Low‐Dose Telmisartan/Amlodipine in Essential Hypertension: A Phase III Trial

Low-dose single-pill combinations (SPCs) are gaining recognition as an efficient therapeutic strategy for mild hypertension. However, evidence from randomized controlled trials regarding the efficacy and safety of half-dose telmisartan/amlodipine SPCs remains limited.

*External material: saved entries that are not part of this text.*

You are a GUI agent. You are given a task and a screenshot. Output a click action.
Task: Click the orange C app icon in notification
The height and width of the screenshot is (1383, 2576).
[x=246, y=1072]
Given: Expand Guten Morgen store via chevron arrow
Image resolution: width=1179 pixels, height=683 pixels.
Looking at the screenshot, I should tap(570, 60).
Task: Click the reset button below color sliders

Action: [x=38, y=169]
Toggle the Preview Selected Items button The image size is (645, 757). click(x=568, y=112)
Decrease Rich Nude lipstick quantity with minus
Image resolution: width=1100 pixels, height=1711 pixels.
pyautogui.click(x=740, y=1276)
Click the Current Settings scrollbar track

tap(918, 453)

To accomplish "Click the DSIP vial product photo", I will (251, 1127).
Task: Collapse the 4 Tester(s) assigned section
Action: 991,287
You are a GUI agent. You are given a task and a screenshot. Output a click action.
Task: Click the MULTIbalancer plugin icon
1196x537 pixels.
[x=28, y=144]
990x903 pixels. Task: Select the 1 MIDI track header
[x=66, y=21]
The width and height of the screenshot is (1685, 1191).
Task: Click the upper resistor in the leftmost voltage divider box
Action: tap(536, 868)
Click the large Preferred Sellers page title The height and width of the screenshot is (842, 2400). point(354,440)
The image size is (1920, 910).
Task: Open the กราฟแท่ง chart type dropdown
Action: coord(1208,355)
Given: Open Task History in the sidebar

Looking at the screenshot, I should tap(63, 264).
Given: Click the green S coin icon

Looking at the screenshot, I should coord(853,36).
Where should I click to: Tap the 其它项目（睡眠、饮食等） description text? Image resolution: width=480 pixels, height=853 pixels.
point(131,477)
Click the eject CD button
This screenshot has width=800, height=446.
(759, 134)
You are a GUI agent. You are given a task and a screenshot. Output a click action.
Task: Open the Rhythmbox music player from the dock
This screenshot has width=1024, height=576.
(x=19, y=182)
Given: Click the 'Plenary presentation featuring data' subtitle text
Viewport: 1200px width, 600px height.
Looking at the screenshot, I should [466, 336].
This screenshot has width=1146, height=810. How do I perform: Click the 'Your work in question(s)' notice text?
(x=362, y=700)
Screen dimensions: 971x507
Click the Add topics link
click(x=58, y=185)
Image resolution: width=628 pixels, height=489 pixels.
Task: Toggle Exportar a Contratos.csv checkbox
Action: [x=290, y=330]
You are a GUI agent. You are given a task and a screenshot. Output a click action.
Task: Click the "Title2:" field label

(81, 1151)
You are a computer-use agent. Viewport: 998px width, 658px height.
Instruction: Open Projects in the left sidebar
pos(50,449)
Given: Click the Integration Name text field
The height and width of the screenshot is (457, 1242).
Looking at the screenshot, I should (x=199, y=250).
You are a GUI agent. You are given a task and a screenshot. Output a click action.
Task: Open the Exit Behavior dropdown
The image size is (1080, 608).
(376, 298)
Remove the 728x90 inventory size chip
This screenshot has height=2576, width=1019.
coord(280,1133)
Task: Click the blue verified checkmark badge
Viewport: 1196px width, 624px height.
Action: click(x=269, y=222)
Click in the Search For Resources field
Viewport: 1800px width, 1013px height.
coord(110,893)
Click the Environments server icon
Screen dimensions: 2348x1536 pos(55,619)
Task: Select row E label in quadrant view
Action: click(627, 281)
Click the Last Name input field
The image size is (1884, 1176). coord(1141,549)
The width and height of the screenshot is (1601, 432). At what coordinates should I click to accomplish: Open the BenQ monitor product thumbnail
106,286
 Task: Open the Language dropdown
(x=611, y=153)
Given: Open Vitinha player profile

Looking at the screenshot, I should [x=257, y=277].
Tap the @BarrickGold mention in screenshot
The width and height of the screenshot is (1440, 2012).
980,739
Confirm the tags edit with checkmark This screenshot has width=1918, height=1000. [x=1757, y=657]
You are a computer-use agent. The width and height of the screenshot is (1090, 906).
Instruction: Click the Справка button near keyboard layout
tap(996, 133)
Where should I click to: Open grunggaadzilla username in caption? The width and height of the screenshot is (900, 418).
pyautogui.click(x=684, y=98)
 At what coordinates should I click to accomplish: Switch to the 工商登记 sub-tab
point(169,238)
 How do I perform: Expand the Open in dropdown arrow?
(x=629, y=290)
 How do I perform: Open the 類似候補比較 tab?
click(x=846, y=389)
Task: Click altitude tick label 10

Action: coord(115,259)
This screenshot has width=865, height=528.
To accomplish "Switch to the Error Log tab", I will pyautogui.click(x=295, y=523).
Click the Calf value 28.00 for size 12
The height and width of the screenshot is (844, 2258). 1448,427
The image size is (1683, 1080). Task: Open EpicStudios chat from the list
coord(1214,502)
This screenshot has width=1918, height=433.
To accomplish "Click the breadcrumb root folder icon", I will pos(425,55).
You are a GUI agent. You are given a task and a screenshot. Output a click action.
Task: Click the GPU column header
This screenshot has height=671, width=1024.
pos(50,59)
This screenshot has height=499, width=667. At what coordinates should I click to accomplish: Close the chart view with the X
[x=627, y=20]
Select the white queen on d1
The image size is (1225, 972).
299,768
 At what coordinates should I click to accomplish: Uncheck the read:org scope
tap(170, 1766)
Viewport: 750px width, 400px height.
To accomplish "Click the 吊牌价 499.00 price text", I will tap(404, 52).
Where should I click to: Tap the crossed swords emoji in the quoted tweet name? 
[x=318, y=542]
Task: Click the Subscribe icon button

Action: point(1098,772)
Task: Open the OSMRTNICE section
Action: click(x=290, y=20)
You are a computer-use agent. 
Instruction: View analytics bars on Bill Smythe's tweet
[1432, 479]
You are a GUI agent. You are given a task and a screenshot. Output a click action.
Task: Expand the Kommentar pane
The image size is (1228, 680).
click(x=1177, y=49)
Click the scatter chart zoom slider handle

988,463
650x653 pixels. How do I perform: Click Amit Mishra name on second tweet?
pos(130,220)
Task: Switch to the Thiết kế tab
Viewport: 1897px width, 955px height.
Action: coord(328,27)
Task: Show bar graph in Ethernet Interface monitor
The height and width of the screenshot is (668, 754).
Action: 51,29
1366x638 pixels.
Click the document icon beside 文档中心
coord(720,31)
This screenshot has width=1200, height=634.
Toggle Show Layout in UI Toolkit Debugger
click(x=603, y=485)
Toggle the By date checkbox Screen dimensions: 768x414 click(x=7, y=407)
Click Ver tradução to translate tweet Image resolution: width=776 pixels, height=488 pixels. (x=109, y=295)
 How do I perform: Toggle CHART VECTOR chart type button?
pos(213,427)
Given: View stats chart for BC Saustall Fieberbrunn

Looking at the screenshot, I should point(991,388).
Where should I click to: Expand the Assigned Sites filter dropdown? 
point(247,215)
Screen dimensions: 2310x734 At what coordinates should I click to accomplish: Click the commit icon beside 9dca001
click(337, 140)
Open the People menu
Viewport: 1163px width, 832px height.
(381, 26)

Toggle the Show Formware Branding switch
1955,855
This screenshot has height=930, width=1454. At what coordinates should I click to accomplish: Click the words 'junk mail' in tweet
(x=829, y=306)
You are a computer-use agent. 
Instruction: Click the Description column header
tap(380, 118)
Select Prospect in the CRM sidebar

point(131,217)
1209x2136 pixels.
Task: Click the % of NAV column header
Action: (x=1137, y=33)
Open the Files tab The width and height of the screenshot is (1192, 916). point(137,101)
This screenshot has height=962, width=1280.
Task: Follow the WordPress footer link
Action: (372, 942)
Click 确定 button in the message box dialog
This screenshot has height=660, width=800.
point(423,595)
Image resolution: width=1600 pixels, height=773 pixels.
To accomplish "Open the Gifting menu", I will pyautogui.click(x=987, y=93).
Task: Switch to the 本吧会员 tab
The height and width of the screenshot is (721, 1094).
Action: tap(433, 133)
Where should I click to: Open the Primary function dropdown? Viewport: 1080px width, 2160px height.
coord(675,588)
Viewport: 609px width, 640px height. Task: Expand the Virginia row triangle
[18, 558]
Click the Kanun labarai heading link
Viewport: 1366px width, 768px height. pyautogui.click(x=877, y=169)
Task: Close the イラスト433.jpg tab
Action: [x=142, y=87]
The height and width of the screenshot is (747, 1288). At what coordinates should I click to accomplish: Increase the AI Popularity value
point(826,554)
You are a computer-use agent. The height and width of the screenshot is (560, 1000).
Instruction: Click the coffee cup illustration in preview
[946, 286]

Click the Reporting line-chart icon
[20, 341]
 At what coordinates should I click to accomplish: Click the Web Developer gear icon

In this randomized, double-blind, active-controlled phase III trial, patients with essential hypertension mean sitting systolic blood pressure (MSSBP) ≥ 140 and < 180 mmHg were allocated to four treatment arms to receive either telmisartan/amlodipine 20/2.5 mg SPC (TEL/AML 20/2.5), or monotherapy with telmisartan 20 mg (TEL 20), amlodipine 2.5 mg (AML 2.5), or telmisartan 40 mg (TEL 40) once daily for 8 weeks. The primary endpoint was the change in MSSBP from baseline to week 8. A gatekeeping approach was used to test the superiority of TEL/AML 20/2.5 over TEL 20 and AML 2.5, followed by non-inferiority versus TEL 40. At week 8, TEL/AML 20/2.5 showed significantly greater MSSBP reductions compared with TEL 20 least squares mean (LSM) differences: -5.79 mmHg; p = 0.0003 and AML 2.5 (-8.57 mmHg; p < 0.0001). Non-inferiority to TEL 40 was established, with an LSM difference of -3.88 mmHg (95% Confidence Interval: -6.67 to -1.09), which met the pre-specified 3 mmHg margin. The overall incidence of adverse events was 8.05%, with no statistically significant differences between groups. Overall, TEL/AML 20/2.5 SPC provided superior BP-lowering efficacy compared with TEL 20 and AML 2.5 monotherapies and was non-inferior to TEL 40. With a comparable safety profile across treatment groups, these findings suggest that TEL/AML 20/2.5 is a practical and effective option for hypertension management. Trial Registration: ClinicalTrials.gov, NCT06052748.